Sure, that sounds like a Libertarian proposal. Free-market Roads
Free-market roads is the theory that a society should have entirely privately owned roads.
Free-market roads are generally advocated by anarcho-capitalist works, including Murray Rothbard's For a New Liberty, Morris and Linda Tannehill's The Market for Liberty, David D. Friedman's The Machinery of Freedom, and David T. Beito's The Voluntary City.
In the United States, the majority of roads in the early 19th century were privately funded and operated. In J.P. Morgan and the Transportation Kings: The Titanic and Other Disasters, Steven H. Gittelman notes:
As early as 1800, there were sixty-nine private road-building companies chartered by the states. I've the course of the next three decades, th so called private road-building movement led to the development of new roads at rates previously unheard of in America. Over $11 million was invested in turnpikes in New York, some $6.5 million in New England, and over $4.5 million in Pennsylvania. Between 1794 and 1840, 238 private New England turnpike companies built and operated about 3,750 miles of road. New York led all other states in turnpike mileage with over 4,000 as of 1821. Pennsylvania came second, reaching a peak of about 2,400 miles in 1832. New Jersey companies operated 50 miles by 1821. Between 1810 and 1845 over 400 private turnpikes were chartered and built
Daniel B. Klein, Santa Clara University and John Majewski, University of California – Santa Barbara has similar figures
In view of the difficult regulatory environment and apparent free-rider problem, the success of early turnpikes in raising money and improving roads was striking.

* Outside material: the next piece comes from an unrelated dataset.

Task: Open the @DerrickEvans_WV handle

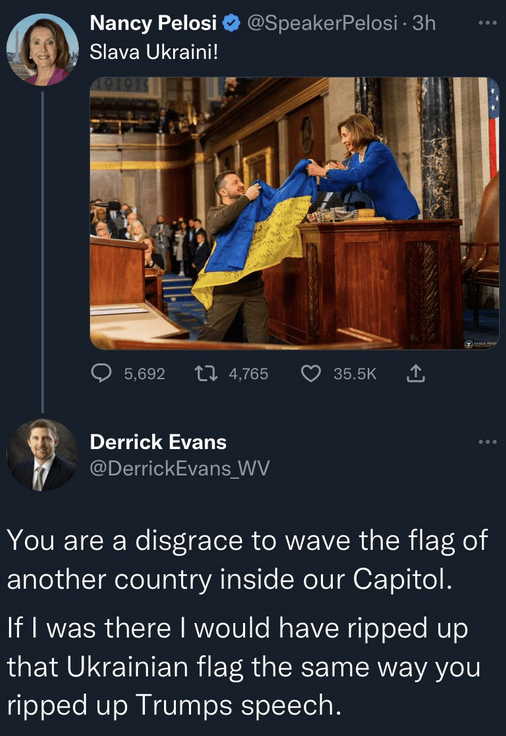Action: (x=179, y=468)
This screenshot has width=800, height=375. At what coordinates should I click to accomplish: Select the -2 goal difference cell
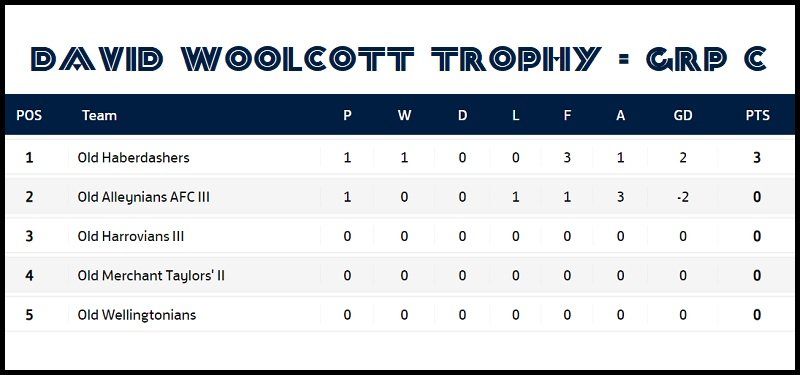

The movement built new roads at rates previously unheard of in America. [...] Turnpike companies in these states raised more than $24 million by 1830, an amount equaling 6.15 percent of those states’ 1830 GDP. To put this into comparative perspective, between 1956 and 1995 all levels of government spent $330 billion (in 1996 dollars) in building the interstate highway system, a cumulative total equaling only 4.30 percent of 1996 GDP.